(Dataset items)
○ ○ ○ ○
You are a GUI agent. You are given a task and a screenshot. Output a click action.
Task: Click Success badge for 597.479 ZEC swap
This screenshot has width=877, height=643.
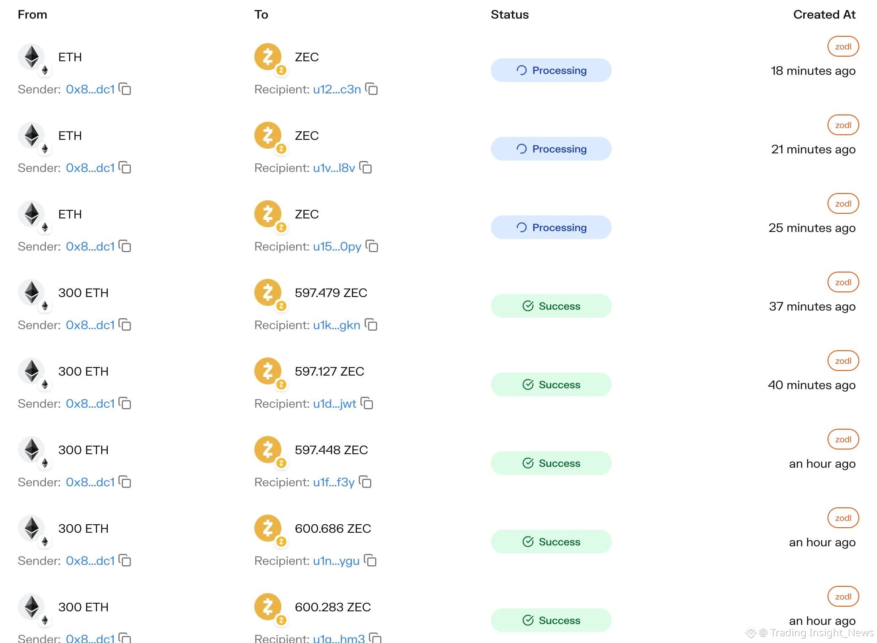click(x=551, y=306)
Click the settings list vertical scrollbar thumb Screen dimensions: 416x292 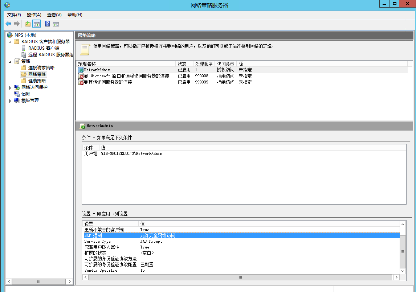click(x=403, y=252)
○ ○ ○ ○
Locate each line in the data above that contains the word "screenshot", matching case exactly, and copy those lines.

You are a GUI agent. You are given a task and a screenshot. Output a click action.
This screenshot has width=877, height=643.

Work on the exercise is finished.